Devoid of Principle: What Alexander Hamilton Can Teach Us About Trump

In the months leading up to the last election, I happened to be reading Ron Chernow’s biography of Alexander Hamilton and was struck by some of the similarities between the 2016 presidential election and that of 1800. As a result, I wrote the following essay. My intended audience was the undecided voter. If you like history, I think you’ll find it interesting (it may also appeal to Broadway fans since Chernow’s book is also the inspiration for the hit Hamilton musical). Without further ado:

Alexander Hamilton and Thomas Jefferson bitterly disagreed on nearly every major policy decision. While Hamilton supported a Federalist vision of commerce-based economy with strong financial institutions, Jefferson advocated the Republican dream of an agrarian-based society of diffusive state power.

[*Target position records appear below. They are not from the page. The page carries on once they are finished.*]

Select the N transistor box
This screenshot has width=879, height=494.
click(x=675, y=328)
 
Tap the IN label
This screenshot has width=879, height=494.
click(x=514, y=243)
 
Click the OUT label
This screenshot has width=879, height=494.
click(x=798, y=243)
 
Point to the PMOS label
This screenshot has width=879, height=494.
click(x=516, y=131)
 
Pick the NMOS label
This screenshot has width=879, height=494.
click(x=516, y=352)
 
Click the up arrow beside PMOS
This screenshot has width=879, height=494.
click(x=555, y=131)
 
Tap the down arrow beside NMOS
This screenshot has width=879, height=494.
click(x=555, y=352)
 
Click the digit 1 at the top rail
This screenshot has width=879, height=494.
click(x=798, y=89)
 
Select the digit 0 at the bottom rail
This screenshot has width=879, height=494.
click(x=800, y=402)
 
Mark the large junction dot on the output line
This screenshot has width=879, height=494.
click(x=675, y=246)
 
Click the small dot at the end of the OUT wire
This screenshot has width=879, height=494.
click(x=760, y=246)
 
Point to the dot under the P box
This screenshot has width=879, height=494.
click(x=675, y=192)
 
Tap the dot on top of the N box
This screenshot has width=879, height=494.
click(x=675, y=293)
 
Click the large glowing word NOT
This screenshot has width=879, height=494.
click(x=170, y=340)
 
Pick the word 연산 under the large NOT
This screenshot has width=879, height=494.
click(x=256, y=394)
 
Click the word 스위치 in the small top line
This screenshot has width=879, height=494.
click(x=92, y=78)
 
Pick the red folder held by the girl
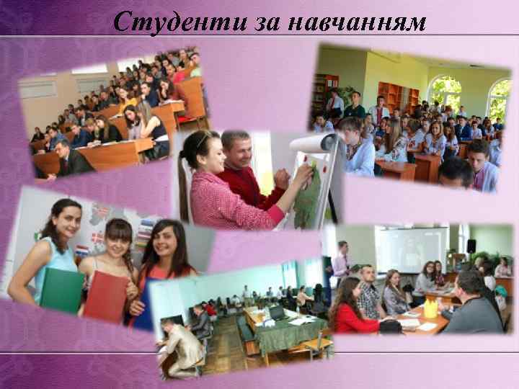tap(106, 295)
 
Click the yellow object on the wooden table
tap(430, 309)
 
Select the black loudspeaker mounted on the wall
tap(471, 246)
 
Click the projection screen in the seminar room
tap(412, 249)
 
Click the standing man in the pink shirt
tap(340, 264)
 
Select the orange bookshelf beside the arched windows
tap(394, 97)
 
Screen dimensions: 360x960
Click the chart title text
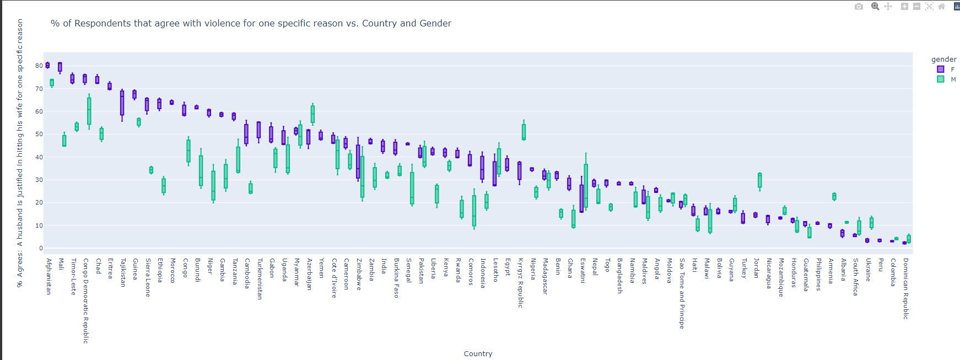click(251, 23)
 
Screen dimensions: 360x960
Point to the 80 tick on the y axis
click(39, 66)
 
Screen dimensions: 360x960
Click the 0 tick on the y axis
click(40, 248)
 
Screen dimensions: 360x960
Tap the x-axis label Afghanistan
click(48, 276)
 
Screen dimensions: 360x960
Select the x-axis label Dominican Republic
click(905, 288)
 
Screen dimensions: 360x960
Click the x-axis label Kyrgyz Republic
click(520, 283)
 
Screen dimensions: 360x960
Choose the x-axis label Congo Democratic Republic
click(85, 300)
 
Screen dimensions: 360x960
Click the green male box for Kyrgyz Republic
click(524, 132)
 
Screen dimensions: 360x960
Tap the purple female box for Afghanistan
click(47, 66)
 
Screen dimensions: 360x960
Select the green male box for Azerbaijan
click(312, 114)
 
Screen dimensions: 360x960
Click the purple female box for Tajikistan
click(122, 103)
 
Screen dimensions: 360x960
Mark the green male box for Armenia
click(834, 196)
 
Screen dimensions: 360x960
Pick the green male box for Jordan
click(760, 180)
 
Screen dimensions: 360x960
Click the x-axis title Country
click(478, 354)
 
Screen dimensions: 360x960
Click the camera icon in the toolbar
click(859, 7)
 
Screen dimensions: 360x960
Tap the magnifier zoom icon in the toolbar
click(875, 7)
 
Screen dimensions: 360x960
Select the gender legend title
click(943, 60)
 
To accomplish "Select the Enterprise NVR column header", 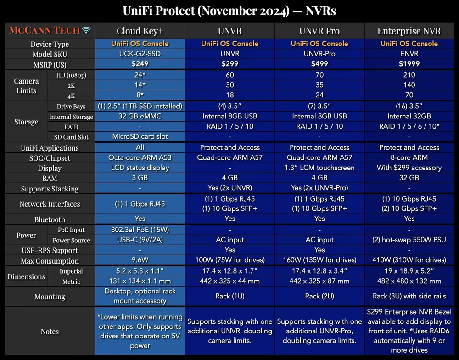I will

Even while serving together in George Washington’s cabinet, they both undertook viciously personal campaigns to attack one another in leading newspapers. Without exaggeration, they were political archenemies both during and after the Washington administration.

Amazingly, however, Hamilton advocated for a Jefferson presidency during the 1800 election. What could account for Hamilton’s surprising reversal? The answer was Aaron Burr.

Hamilton had watched Burr’s rise in New York politics with great trepidation. He quickly realized that Burr would do or say almost anything for the sake of political convenience. In other words, he was a man devoid of principle. The most important political issue for Aaron Burr was the promotion of Aaron Burr.

When Jefferson and Burr tied in the 1800 presidential election, Burr refused to yield to Jefferson despite a prior assumption that Burr would serve as vice president. As a result, the Federalist-controlled Congress was cast in the role of deal-maker.

Enter: Hamilton. Hamilton disagreed bitterly with Jefferson’s political principles. But Hamilton recognized that Jefferson had principles. For Hamilton, the choice was difficult but clear. It is better to support a man who opposes all of your principles than to support a man who has none at all. To that end, he fervently penned letters to his fellow Federalists advocating for a Jefferson presidency. Once in power, Jefferson proved far less radical than Hamilton and the Federalists had feared. He did not dismantle the national bank or abolish all internal taxes as he once advocated. Instead, the practical realities of governing in the best interests of the nation forged a more moderate executive.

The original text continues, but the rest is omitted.